▶ **WHAT TO PRODUCE**: Every line below that includes the word "computer" needs to be copied.

[INFORMATION SUPPLIED Boundary: Start]

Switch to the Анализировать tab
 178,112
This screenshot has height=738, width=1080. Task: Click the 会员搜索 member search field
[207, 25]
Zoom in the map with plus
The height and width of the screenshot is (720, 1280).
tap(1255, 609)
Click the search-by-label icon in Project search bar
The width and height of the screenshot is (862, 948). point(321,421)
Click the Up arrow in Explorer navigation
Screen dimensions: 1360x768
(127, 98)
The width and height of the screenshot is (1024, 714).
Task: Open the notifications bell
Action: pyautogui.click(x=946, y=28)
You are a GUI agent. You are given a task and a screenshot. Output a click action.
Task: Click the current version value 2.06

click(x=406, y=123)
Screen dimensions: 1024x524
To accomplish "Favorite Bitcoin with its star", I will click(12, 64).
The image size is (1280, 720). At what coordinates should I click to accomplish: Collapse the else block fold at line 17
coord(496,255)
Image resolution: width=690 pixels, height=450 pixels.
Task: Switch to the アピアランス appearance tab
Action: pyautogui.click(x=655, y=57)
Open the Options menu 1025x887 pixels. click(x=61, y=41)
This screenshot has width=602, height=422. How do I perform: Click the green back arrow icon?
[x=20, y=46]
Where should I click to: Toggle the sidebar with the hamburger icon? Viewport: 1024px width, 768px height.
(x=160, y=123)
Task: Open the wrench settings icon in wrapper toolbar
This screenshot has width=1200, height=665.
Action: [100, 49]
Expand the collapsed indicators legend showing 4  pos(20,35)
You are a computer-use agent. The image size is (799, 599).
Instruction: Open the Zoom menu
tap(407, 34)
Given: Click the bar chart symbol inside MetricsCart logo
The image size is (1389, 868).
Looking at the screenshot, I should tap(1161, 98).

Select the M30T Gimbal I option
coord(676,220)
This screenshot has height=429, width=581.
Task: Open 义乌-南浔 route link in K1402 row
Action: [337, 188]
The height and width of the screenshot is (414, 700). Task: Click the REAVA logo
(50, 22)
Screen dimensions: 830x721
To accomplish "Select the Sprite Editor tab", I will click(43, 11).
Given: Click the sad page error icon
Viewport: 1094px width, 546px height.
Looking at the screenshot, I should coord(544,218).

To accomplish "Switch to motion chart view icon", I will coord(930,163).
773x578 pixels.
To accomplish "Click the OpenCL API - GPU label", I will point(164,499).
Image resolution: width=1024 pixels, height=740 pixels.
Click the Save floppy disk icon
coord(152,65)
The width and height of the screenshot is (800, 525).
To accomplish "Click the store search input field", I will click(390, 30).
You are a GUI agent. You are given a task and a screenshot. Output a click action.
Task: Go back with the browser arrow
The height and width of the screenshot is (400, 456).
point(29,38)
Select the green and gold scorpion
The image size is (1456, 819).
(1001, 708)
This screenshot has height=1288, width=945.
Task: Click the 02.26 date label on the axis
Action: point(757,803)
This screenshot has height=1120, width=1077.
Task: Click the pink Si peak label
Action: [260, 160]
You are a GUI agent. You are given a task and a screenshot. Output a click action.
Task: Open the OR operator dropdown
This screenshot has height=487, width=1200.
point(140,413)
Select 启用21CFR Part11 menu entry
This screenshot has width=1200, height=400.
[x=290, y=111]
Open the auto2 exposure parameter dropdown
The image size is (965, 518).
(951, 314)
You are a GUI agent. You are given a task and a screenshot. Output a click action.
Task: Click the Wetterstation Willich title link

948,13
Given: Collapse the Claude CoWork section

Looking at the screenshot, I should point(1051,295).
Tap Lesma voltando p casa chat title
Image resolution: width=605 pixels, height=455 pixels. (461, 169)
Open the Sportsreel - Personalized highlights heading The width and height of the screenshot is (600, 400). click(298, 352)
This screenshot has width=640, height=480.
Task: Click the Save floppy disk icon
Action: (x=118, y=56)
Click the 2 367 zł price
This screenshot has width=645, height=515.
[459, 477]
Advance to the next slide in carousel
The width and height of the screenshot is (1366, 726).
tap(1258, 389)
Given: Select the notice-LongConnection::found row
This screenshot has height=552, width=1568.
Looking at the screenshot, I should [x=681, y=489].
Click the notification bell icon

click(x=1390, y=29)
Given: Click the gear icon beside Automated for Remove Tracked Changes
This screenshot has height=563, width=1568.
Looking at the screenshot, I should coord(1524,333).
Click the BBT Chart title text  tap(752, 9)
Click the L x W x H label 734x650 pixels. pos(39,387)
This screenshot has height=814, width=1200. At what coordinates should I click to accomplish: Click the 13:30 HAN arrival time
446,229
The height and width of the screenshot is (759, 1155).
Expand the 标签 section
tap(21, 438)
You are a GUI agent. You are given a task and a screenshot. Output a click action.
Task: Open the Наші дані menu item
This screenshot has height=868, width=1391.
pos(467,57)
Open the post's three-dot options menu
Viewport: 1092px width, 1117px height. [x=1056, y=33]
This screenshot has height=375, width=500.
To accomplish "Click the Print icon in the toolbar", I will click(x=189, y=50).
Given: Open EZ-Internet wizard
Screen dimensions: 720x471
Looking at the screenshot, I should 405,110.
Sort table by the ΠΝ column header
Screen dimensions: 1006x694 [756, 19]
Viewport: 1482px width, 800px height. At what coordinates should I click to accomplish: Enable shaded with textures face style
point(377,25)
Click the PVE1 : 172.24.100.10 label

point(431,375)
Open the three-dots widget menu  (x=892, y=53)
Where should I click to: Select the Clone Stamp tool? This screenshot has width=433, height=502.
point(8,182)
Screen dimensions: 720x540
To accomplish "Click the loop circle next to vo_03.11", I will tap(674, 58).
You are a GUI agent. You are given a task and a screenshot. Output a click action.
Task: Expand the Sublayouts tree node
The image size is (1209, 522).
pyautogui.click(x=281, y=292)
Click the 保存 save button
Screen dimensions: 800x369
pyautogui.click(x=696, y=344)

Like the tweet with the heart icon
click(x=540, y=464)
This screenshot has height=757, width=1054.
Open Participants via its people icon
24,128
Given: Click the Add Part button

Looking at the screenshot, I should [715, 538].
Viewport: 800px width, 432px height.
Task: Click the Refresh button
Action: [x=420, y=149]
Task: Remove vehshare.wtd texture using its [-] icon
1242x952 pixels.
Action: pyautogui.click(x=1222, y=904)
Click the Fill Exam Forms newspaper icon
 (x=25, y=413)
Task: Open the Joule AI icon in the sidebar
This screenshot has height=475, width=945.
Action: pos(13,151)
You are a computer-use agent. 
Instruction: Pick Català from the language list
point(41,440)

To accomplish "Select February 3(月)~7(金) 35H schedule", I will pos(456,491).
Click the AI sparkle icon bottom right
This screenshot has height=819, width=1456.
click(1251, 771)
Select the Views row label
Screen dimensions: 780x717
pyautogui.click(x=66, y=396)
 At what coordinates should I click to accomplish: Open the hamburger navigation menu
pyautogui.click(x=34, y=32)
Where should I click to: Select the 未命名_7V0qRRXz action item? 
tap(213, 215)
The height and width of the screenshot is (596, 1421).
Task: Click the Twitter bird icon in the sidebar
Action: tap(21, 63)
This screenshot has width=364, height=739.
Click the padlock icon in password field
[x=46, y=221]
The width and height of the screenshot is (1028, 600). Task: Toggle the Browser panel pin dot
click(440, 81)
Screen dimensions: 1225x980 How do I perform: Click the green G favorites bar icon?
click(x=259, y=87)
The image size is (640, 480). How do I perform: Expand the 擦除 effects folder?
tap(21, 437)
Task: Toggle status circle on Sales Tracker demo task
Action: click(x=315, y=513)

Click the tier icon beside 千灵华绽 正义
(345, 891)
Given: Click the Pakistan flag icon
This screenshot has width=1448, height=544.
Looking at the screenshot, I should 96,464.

[INFORMATION SUPPLIED Boundary: End]

▶ **THE COMPLETED TASK**:
You are a computer-use agent. The image size is (799, 599).
You are a computer-use agent. 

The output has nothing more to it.